* **Exercise prompt**: Please set down only the lines from the one containing "Viewport: 514px width, 362px height." through the end of the entries below, exactly, minus any pictures.

[[ Source information open ]]

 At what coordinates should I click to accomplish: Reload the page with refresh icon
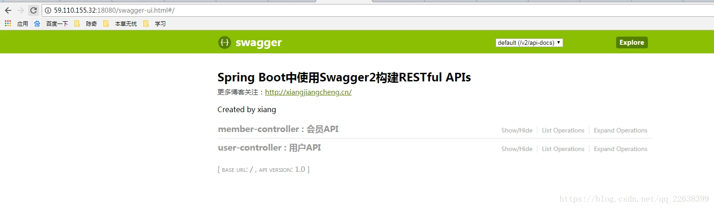point(34,10)
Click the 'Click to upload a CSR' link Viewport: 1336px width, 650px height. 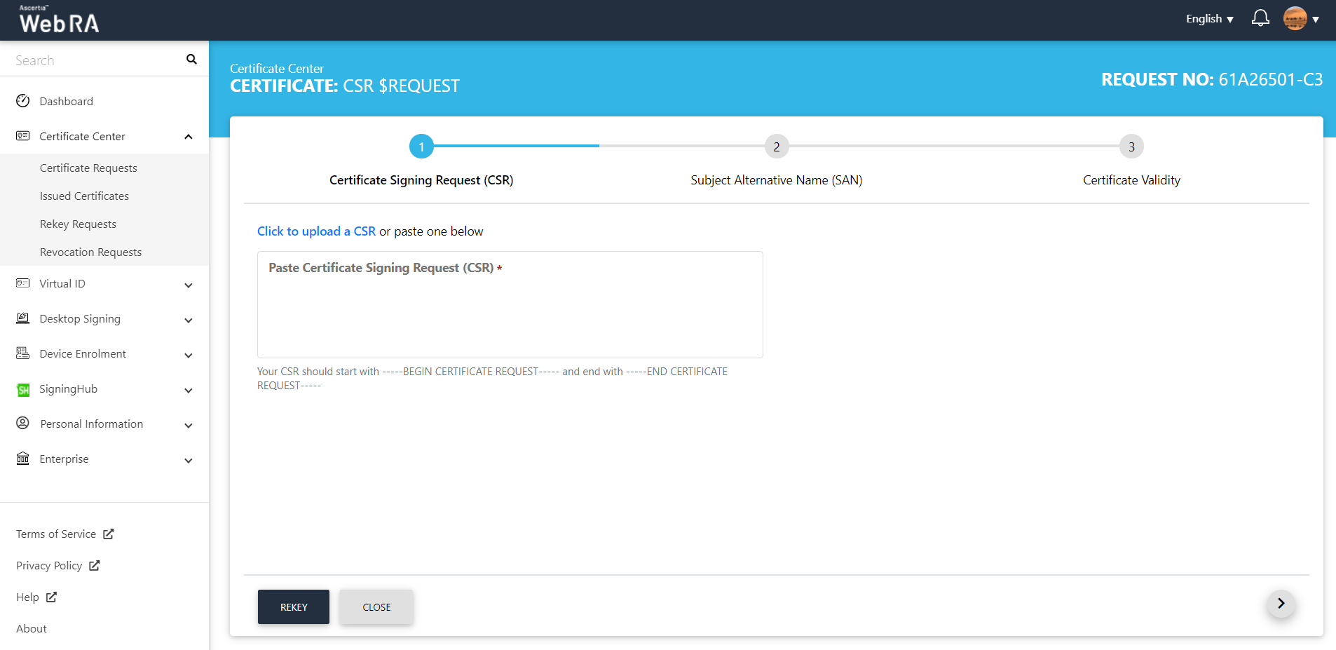click(316, 231)
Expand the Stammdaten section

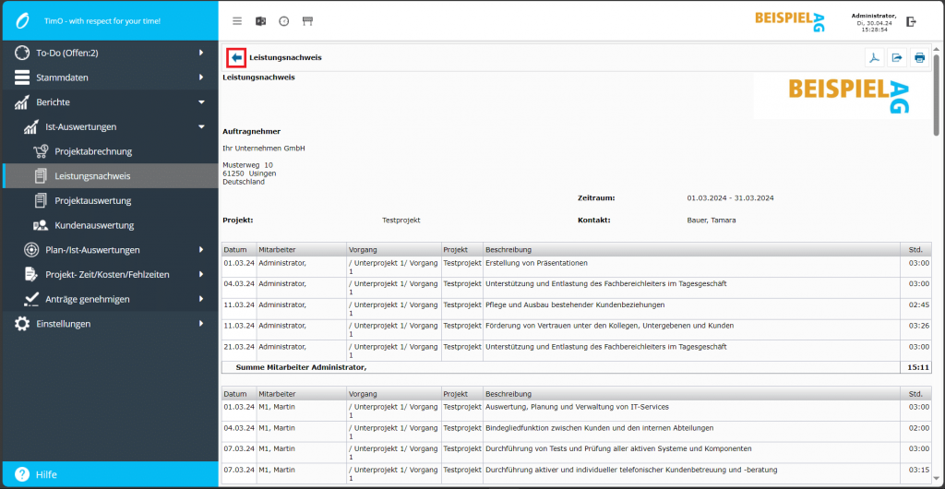[x=109, y=78]
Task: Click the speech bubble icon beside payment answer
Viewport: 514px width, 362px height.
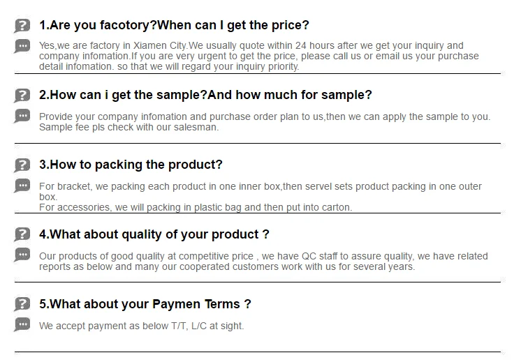Action: click(x=22, y=325)
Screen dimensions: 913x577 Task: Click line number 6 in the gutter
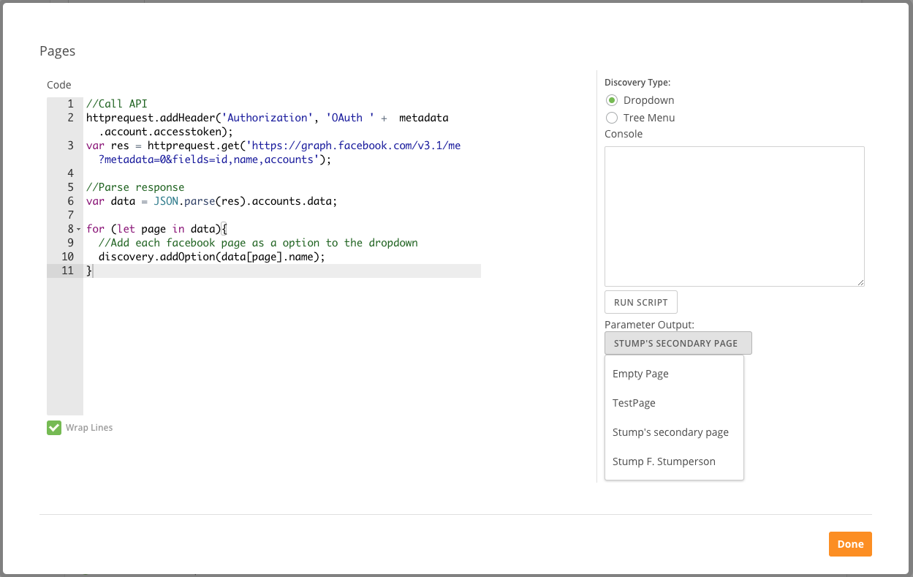tap(70, 201)
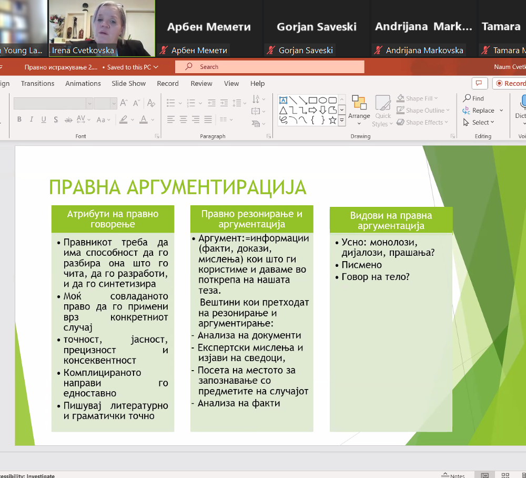Image resolution: width=526 pixels, height=478 pixels.
Task: Click the Search box in title bar
Action: [x=269, y=67]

[[ Source information closed ]]

* **Task response**:
Viewport: 514px width, 362px height.
Action: click(x=22, y=325)
Screen dimensions: 913x577 Task: Click line number 6 in the gutter
tap(70, 201)
Image resolution: width=526 pixels, height=478 pixels.
Task: Click the Search box in title bar
Action: [x=269, y=67]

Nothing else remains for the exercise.